This work investigates crack initiation and propagation from Hard Spots in TMCP steel surfaces that are exposed to wet sour environment. This paper evaluates the TMCP steel behavior and susceptibility to sulfide stress cracking (SSC) with hard spot when exposed to severe wet sour environments This investigation shall explore the effect of extreme sour conditions beyond ZONE III as per NACE MR0175 [1]. This research addresses concerns related to risks associated with TMCP steels when used in pipeline to transport wet sour oil or gas. One of these risks is the presence of hard spots that can be initiation points for SSC. These lines could be at high risk especially when exposed to high H2S partial pressure. This work shall offer pipe manufacturers and end users an understanding about risks associated with potential failures related to exposing TMCP steels with hard spots to high H2S partial pressure.
Hard spot cracking is a type of sulfide stress cracking (SSC), which is a common type of Hydrogen Embrittlement (HE). The embrittlement by SSC is attributed to the hydrogen atoms (H+), as corrosion byproduct, that permeate/diffuse through the metal with the presence of H2S. Then, when hydrogen atoms get entrapped at specific microstructural configurations, material ductility will be impaired and material will be embrittled [2]. Failure by SSC can lead to sudden catastrophic failures such as leaks, fires or explosions. The material susceptibility to HE or SSC shall be considered during project design, material selection and material qualification.

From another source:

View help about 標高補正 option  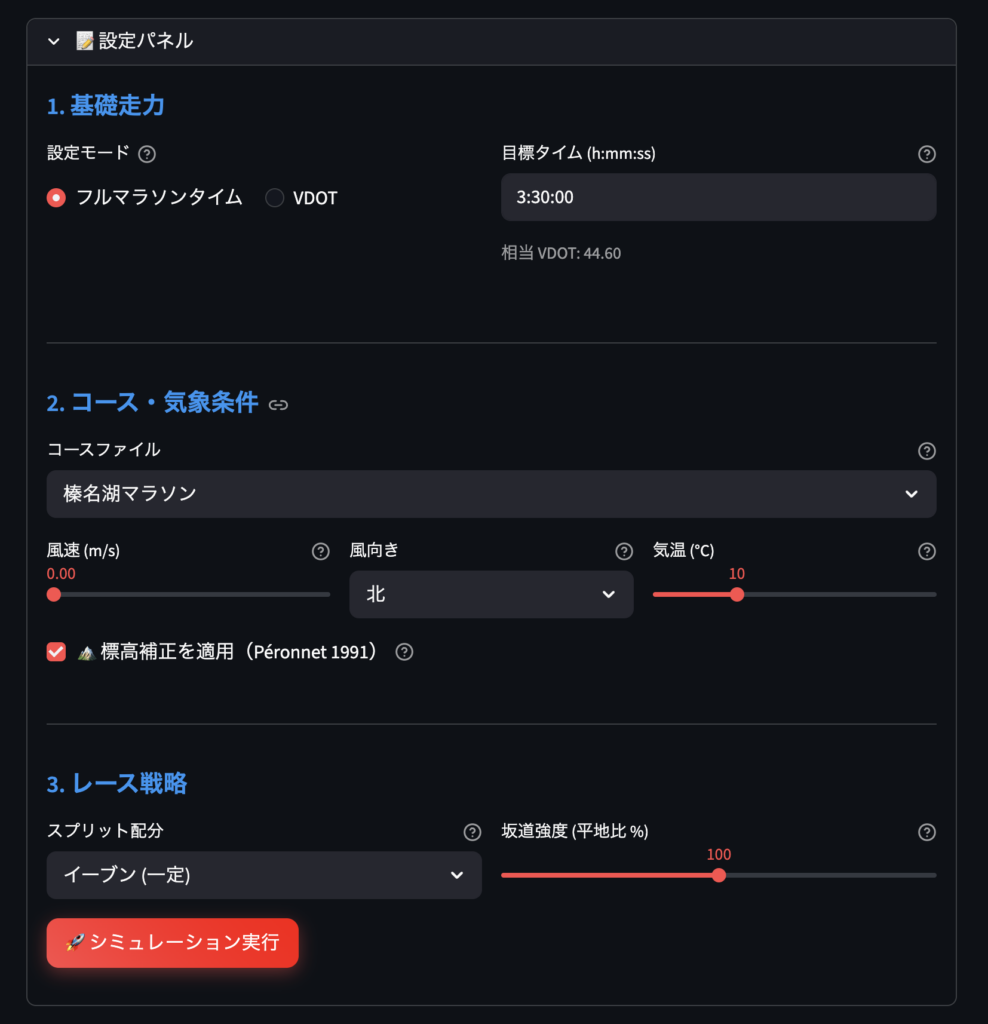click(x=404, y=652)
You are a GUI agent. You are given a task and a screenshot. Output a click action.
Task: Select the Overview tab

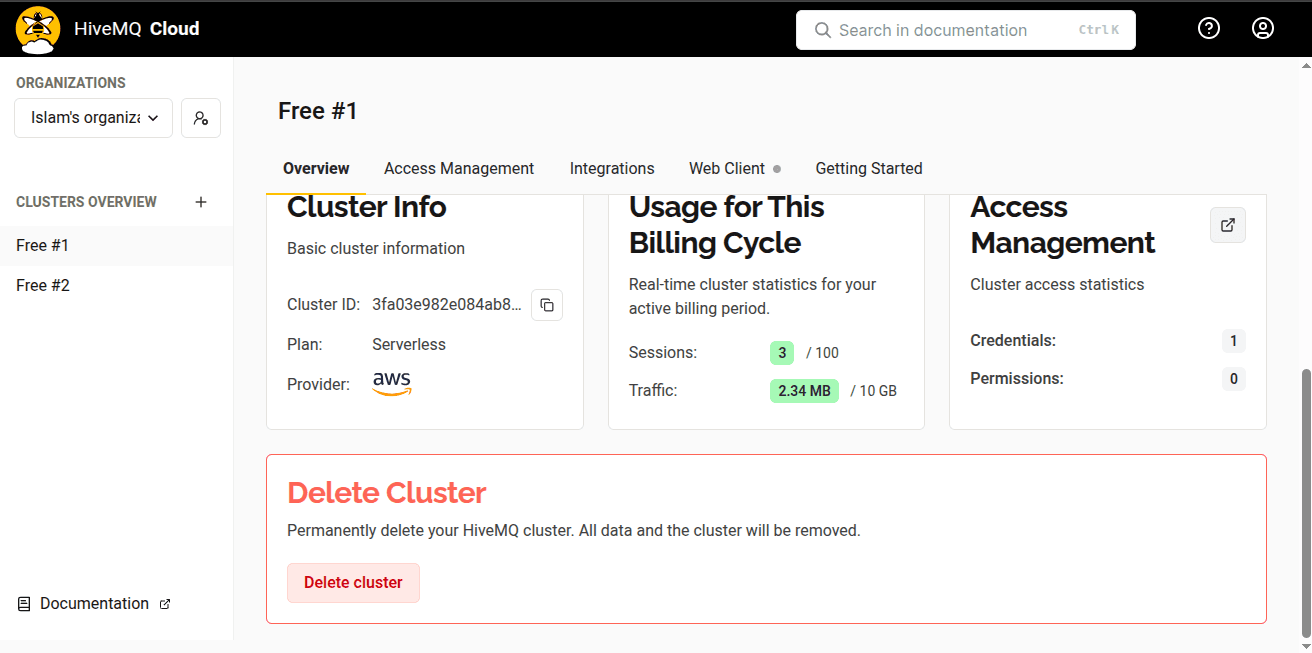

Hard spot cracking occurs in pipelines made of Thermo-Mechanical Control Process (TMCP) steel that are transporting wet sour hydrocarbons and exposed to contact with hydrogen sulfide (H2S). The use of TMCP steels to produce pipes is very common and it has resulted in significant improvement to the toughness, weldability and steel properties by forming a super fine grain structure through controlled rolling followed by accelerated cooling process. The controlled rolling process enhances toughness by refinement of the ferrite microstructure, where the subsequent accelerated cooling improves the productivity [3]. The use of TMCP steel has resulted in producing high strength welded pipes with low carbon equivalent and accordingly enhancing the welding properties and integrity.